Records supplied:

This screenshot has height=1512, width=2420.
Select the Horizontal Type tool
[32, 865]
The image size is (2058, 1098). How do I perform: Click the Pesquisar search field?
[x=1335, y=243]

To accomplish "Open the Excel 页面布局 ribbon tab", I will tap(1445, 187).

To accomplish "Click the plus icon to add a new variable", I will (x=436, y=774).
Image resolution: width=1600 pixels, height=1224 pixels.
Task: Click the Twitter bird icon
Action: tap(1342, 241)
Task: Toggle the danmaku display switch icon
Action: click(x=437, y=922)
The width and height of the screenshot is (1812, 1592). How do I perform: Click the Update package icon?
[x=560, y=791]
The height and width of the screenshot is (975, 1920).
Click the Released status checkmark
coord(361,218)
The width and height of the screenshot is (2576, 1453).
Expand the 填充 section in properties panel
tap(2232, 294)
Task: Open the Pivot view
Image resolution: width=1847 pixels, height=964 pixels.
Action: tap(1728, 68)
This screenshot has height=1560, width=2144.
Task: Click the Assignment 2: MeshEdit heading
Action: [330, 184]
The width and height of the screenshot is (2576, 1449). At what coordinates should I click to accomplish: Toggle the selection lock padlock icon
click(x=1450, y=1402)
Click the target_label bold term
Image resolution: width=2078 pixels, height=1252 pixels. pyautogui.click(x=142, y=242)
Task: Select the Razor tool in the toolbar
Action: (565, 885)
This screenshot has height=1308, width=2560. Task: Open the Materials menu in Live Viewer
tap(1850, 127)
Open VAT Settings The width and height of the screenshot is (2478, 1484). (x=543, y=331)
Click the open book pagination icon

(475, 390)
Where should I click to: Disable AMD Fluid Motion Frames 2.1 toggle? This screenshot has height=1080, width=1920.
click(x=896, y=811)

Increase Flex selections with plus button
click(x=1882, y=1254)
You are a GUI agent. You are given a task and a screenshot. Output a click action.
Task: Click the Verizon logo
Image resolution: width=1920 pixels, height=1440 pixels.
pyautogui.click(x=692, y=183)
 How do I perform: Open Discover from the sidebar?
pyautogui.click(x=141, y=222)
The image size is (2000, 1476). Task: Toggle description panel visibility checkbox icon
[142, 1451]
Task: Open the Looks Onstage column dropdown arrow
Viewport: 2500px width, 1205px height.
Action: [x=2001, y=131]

What you have to do:
All of the records go in your answer, copied exactly.

Expected answer:
This screenshot has height=1512, width=2420.
Select the Horizontal Type tool
[32, 865]
The image size is (2058, 1098). How do I perform: Click the Pesquisar search field?
[x=1335, y=243]

To accomplish "Open the Excel 页面布局 ribbon tab", I will tap(1445, 187).

To accomplish "Click the plus icon to add a new variable", I will (x=436, y=774).
Image resolution: width=1600 pixels, height=1224 pixels.
Task: Click the Twitter bird icon
Action: tap(1342, 241)
Task: Toggle the danmaku display switch icon
Action: click(x=437, y=922)
The width and height of the screenshot is (1812, 1592). How do I perform: Click the Update package icon?
[x=560, y=791]
The height and width of the screenshot is (975, 1920).
Click the Released status checkmark
coord(361,218)
The width and height of the screenshot is (2576, 1453).
Expand the 填充 section in properties panel
tap(2232, 294)
Task: Open the Pivot view
Image resolution: width=1847 pixels, height=964 pixels.
Action: tap(1728, 68)
This screenshot has height=1560, width=2144.
Task: Click the Assignment 2: MeshEdit heading
Action: [330, 184]
The width and height of the screenshot is (2576, 1449). At what coordinates should I click to accomplish: Toggle the selection lock padlock icon
click(x=1450, y=1402)
Click the target_label bold term
Image resolution: width=2078 pixels, height=1252 pixels. pyautogui.click(x=142, y=242)
Task: Select the Razor tool in the toolbar
Action: (565, 885)
This screenshot has height=1308, width=2560. Task: Open the Materials menu in Live Viewer
tap(1850, 127)
Open VAT Settings The width and height of the screenshot is (2478, 1484). (x=543, y=331)
Click the open book pagination icon

(475, 390)
Where should I click to: Disable AMD Fluid Motion Frames 2.1 toggle? This screenshot has height=1080, width=1920.
click(x=896, y=811)

Increase Flex selections with plus button
click(x=1882, y=1254)
You are a GUI agent. You are given a task and a screenshot. Output a click action.
Task: Click the Verizon logo
Image resolution: width=1920 pixels, height=1440 pixels.
pyautogui.click(x=692, y=183)
 How do I perform: Open Discover from the sidebar?
pyautogui.click(x=141, y=222)
The image size is (2000, 1476). Task: Toggle description panel visibility checkbox icon
[142, 1451]
Task: Open the Looks Onstage column dropdown arrow
Viewport: 2500px width, 1205px height.
Action: [x=2001, y=131]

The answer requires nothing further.